Asma Jahangir launched her first legal battle when she was just 20 years old, without ever going to law school. It was 1972, and the Pakistani government of then-President Zulifkae Ali Bhutto had just detained Jahangir’s father, a member of the political opposition. Asma picked up a law textbook, filed a petition to the Supreme Court for his release, and, 10 years later, found out that she’d won. “I was really not a human rights activist,” recalls the now-famous lawyer. “I was my father’s daughter.”

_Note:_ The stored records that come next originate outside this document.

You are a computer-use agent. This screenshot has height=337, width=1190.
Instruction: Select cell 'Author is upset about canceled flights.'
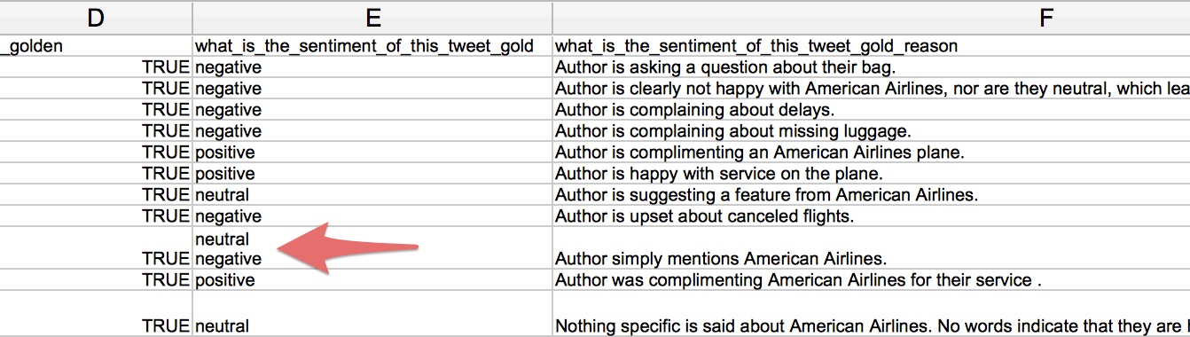[x=871, y=216]
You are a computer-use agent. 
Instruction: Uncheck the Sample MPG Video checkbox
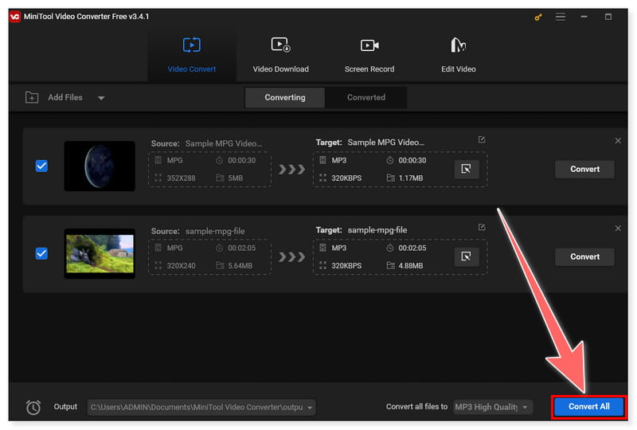click(x=42, y=166)
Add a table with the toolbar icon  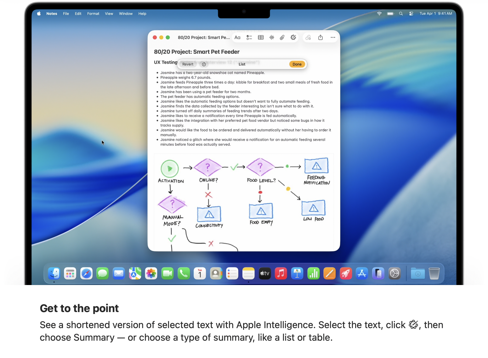point(261,37)
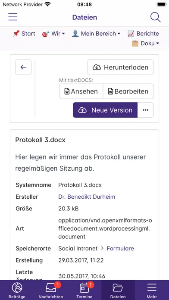Tap the search magnifier icon
The image size is (169, 300).
(155, 17)
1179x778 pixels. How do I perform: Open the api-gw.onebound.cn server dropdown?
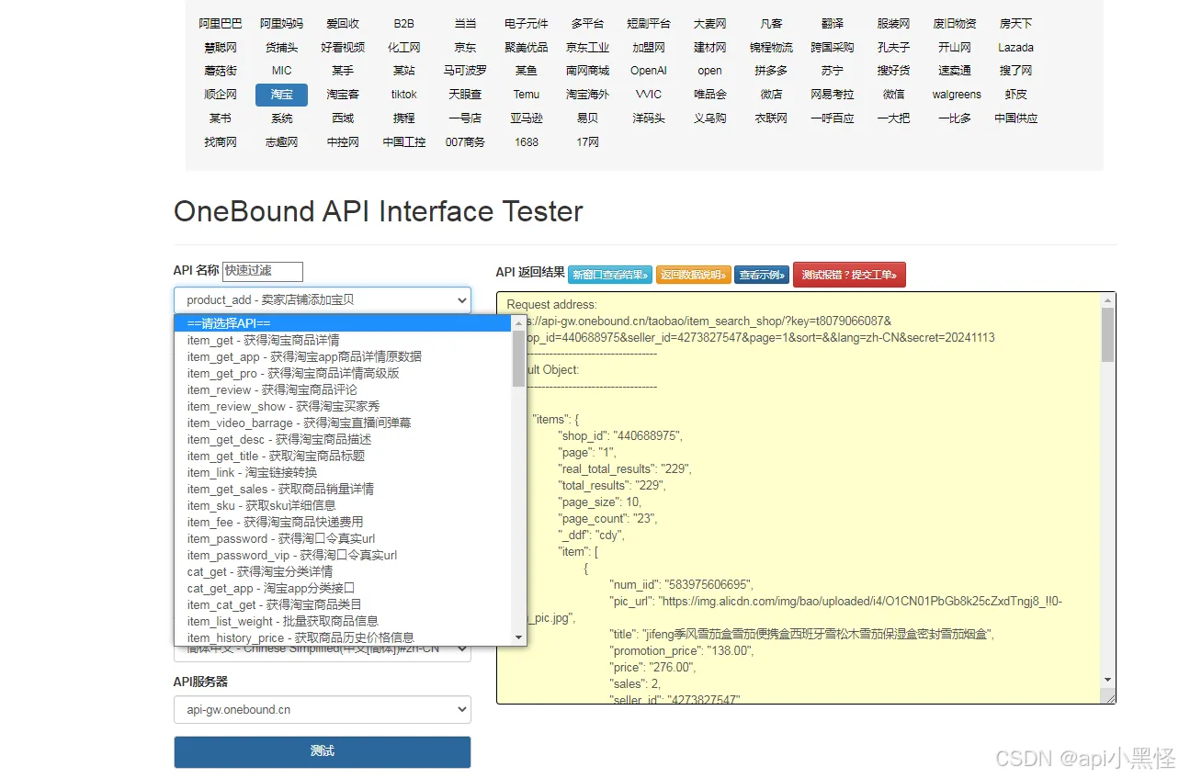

Today, Jahangir is one of the world’s most celebrated human rights lawyers. When she sat down for an interview late on a Thursday afternoon last November in midtown Manhattan, Jahangir—who is better known to the world just as Asma—had come to New York to receive the Leo Nevas prize for her service as a UN special rapporteur on both Extrajudicial, Summary, and Arbitrary Killings, and Freedom of Religion or Belief. Through her work and her feisty public persona, Asma is widely credited with drawing attention to the most disenfranchised and marginalized populations in the world—political correctness be damned.

For Jahangir, the Nevas award tops a long career as one of Pakistan’s top human rights defenders. She was elected twice as chairperson of the Human Rights Commission of Pakistan, which she cofounded, and she finished her tenure as the president of the Pakistani Supreme Court Bar Association late last year. She has also worked as a defense lawyer for decades, and started the Pakistani Women’s Action Forum, which took part in antigovernment protests.
“Asma is not the sort of human rights defender who dabbles in theory or diplomacy,” Philip Alston, an NYU professor who is the current rapporteur, wrote in an email. “She speaks from the position of one who has been on the front lines, who has defied power and stood up for principle, and who is deeply suspicious of power and prestige.”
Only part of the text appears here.